Theft of Trade Secrets
In some cases, businesses may find themselves at odds with their own current or former employees. Employees who have access to client lists or trade secrets may take this information and use it to start their own enterprise. It is not always possible to keep this information confidential, as some job functions require this knowledge. Preventing employee theft starts with the employee’s contract, which can include non-compete and non-disclosure causes to protect the company’s assets. Companies should also have policies in place explicitly stating that they own their confidential information and trade secrets, as well as any devices that are used to generate or disseminate the information.
Ethical business practices prevent unfair competition and protect consumers and business owners. It is essential for companies to have strong policies in place and enforce them when a situation arises. An experienced business lawyer can help companies develop these policies and represent their interests if these policies are violated.
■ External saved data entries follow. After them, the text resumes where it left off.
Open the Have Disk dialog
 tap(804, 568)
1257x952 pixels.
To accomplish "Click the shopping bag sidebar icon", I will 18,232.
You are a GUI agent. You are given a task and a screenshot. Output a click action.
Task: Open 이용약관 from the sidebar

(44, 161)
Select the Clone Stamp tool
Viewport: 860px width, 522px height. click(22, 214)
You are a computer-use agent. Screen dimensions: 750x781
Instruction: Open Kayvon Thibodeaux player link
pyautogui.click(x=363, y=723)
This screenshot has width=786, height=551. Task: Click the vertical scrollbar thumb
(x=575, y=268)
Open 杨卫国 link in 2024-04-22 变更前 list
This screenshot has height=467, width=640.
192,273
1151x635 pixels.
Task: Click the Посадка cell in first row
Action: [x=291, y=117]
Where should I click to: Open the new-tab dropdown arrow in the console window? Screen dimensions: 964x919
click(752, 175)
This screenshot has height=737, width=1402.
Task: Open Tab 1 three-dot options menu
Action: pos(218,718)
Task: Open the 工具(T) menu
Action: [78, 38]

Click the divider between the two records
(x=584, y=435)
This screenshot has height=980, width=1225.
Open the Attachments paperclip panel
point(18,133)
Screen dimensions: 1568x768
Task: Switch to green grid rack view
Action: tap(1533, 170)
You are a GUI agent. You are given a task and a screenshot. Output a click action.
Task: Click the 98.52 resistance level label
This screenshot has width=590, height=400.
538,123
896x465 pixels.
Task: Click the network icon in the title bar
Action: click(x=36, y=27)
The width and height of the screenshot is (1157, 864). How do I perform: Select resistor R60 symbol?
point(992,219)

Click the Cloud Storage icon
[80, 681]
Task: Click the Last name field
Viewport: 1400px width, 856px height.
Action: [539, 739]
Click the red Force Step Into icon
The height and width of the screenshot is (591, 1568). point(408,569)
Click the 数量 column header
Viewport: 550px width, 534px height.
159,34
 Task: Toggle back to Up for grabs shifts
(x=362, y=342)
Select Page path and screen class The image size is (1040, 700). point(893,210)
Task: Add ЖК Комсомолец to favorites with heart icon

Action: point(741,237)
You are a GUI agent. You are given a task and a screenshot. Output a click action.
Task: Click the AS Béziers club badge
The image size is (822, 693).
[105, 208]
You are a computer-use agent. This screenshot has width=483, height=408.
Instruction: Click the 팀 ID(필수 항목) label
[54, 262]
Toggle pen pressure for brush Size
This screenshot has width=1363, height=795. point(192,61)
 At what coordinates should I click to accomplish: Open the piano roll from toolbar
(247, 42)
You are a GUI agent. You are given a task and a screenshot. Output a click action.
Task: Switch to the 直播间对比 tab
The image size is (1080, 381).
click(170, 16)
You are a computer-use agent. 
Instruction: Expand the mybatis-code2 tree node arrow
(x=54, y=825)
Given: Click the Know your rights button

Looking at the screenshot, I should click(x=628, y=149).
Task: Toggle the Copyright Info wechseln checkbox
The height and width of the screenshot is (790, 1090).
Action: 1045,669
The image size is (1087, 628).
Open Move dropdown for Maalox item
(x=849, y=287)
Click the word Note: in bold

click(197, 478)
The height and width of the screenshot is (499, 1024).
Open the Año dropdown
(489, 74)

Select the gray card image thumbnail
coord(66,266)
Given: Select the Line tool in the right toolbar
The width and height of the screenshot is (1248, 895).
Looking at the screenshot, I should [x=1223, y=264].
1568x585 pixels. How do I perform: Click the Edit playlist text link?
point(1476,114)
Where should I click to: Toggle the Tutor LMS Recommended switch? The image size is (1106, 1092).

Philadelphia Business Lawyers at Harty Law Group Handle All Types of Unfair Trade Practice and Consumer Fraud Cases
The business lawyers at Harty Law Group have successfully represented business of all sizes in unfair trade practice cases. We will thoroughly review the facts of your case and develop a sound legal strategy to best protect your interests. Armed with the latest technology and years of experience, we are committed to achieving the best possible results. With offices conveniently located in Philadelphia and Haddonfield, we represent clients throughout Pennsylvania and New Jersey. Call us today at 267-383-3899 or contact us online to discuss your case with a Philadelphia business lawyer.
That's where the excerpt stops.